Many of the estimators proposed in the above papers have strong robustness properties under model misspecification. However their robustness is usually achieved at the cost of first order efficiency at the model. On the other hand, a second and a relatively more modern branch of minimum distance estimation, that based on density based distances (or divergences in general) has been shown to produce a large class of estimators which combine attractive robustness properties with full asymptotic efficiency. Beran (1977) appears to be the first to use a density based distance for the purpose of robust inference. He demonstrated that the minimum Hellinger distance estimators are simultaneously robust and first-order efficient. Other authors, such as Stather (1981), Tamura and Boos (1986), Simpson 1987, Simpson 1989 Donoho and Liu 1988a, Donoho and Liu 1988b, Eslinger and Woodward (1991), Basu and Harris (1994), Cao et al. (1995), Markatou (1996), Basu et al. (1997b), and Basu and Basu (1998) have further investigated related estimators. Lindsay (1994) introduced a class of minimum disparity estimators and illustrated the geometry behind their robustness. These ideas were extended to continuous models by Basu and Lindsay (1994). Also see Basu et al. (1997a) for a comprehensive review of minimum disparity inference.

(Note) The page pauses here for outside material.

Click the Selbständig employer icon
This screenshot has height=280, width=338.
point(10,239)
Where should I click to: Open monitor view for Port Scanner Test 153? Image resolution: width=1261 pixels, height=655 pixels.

The density based minimum distance estimators (or minimum disparity estimators in particular) provide attractive alternatives to the maximum likelihood estimator. However, the defining equations of the minimum disparity estimators are usually nonlinear and numerical methods have to be applied to solve them. The numerical difficulty increases greatly with the number of parameters. For example, to carry out the estimation of (μ,Σ) in a multidimensional normal model in d dimensions, there are p=d+d(d+1)/2=d(d+3)/2 unknown parameters. Each step of NR requires (p+1)(p+2)/2 numerical integrations and the inversion of a p dimensional Hessian matrix.

In this paper we consider a method closely related to iteratively reweighted least squares with the aim to reduce the numerical difficulty described in the previous paragraph. Our initial motivation came from the fact that the new method is vastly simpler to program and, in the d dimensional normal, requires (p+2) numerical integrations and no matrix inversion per step. Even for the case d=3, the number of parameters is 9 and so each NR step requires 55 numerical integrations and the inversion of a 9×9 matrix, while the new method requires only 11 numerical integrations per step. While the price one might expect to pay for this is a decrease from quadratic to linear convergence, our most striking finding was that by a careful (but very simple) selection of weights, we could make the method competitive in speed with NR even in the univariate model, where p=2. (A simple scalar adjustment makes the method quadratically convergent when the data exactly fit the model). Our theoretical calculations are substantiated by several numerical investigations. We believe this paper demonstrates generally applicable techniques for applying iterative reweighting algorithms in new problems and for making them more efficient. In particular we expect the algorithm described here to be of great practical use in view of the widespread interest in the minimum Hellinger distance and related methods.

The rest of the paper is organized as follows: In Section 2, we provide a brief review of minimum disparity estimation. The main contributions of the paper are presented in Section 3, where we first develop the iteratively reweighted estimating equation (IREE) algorithm in the spirit of iteratively reweighted least squares (IRLS) used in robust regression, and then demonstrate that a simple refinement can make the method comparable in performance to the NR algorithm, while keeping the implementation substantially simpler. Some further issues including a second order analysis, some discussion on the range of applicability of the method in small samples, and a weighted likelihood modification resulting from the IREE idea are discussed in Section 4. A small appendix presents a step by step implementation of the algorithm.